SOURCE:
__________

The sisters hid in the cave that I found myself lying on my back looking at the painting of the story. Now, this is where the story gets really weird... the would be rapist actually had two penises. He whipped one of them out and flung it into the cave. The sisters saw a giant cock coming at them and decided to run out the other side of the cave. The man in pursuit, apparently, caught up to his large, exposed penis and decided to wait in the cave as he was not aware that the sisters went out the back. He waited there for a long time and the sisters got a good head start on him. I kind of tuned out after the discussion about the two dicks and one of them going into the cave, but later the sisters made their way up to the skies and formed a constellation that can be seen from either hemisphere and transformed themselves into seven rock formations (one per hottie) scattered throughout central and western Australia.

Truth be told, I didn’t really care for the story and I didn’t think that Wally’s story telling ability was that great. However, I loved the art and I could tell that the story was important to him. Maybe it would make more sense on the hundredth telling, but I still treasured the opportunity to be on the site that was important to their culture.

__________

SOURCE EXCERPT:
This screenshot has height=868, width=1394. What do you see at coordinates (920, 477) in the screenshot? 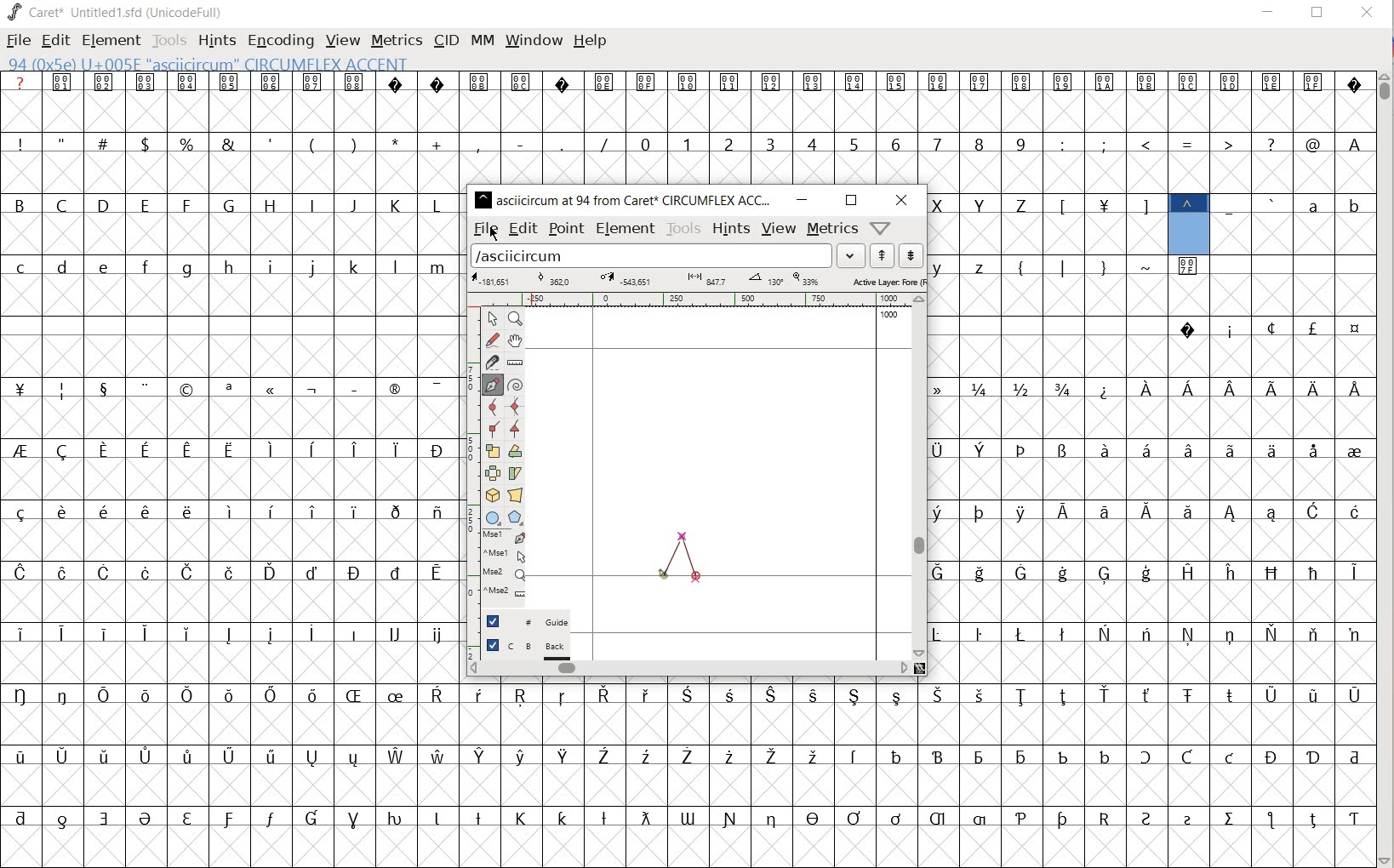
I see `scrollbar` at bounding box center [920, 477].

__________

TASK OBJECTIVE: Copy out the passage above about the sisters and the cave painting word for word, in full.

COMPLETE ANSWER:
The sisters hid in the cave that I found myself lying on my back looking at the painting of the story. Now, this is where the story gets really weird... the would be rapist actually had two penises. He whipped one of them out and flung it into the cave. The sisters saw a giant cock coming at them and decided to run out the other side of the cave. The man in pursuit, apparently, caught up to his large, exposed penis and decided to wait in the cave as he was not aware that the sisters went out the back. He waited there for a long time and the sisters got a good head start on him. I kind of tuned out after the discussion about the two dicks and one of them going into the cave, but later the sisters made their way up to the skies and formed a constellation that can be seen from either hemisphere and transformed themselves into seven rock formations (one per hottie) scattered throughout central and western Australia.

Truth be told, I didn’t really care for the story and I didn’t think that Wally’s story telling ability was that great. However, I loved the art and I could tell that the story was important to him. Maybe it would make more sense on the hundredth telling, but I still treasured the opportunity to be on the site that was important to their culture.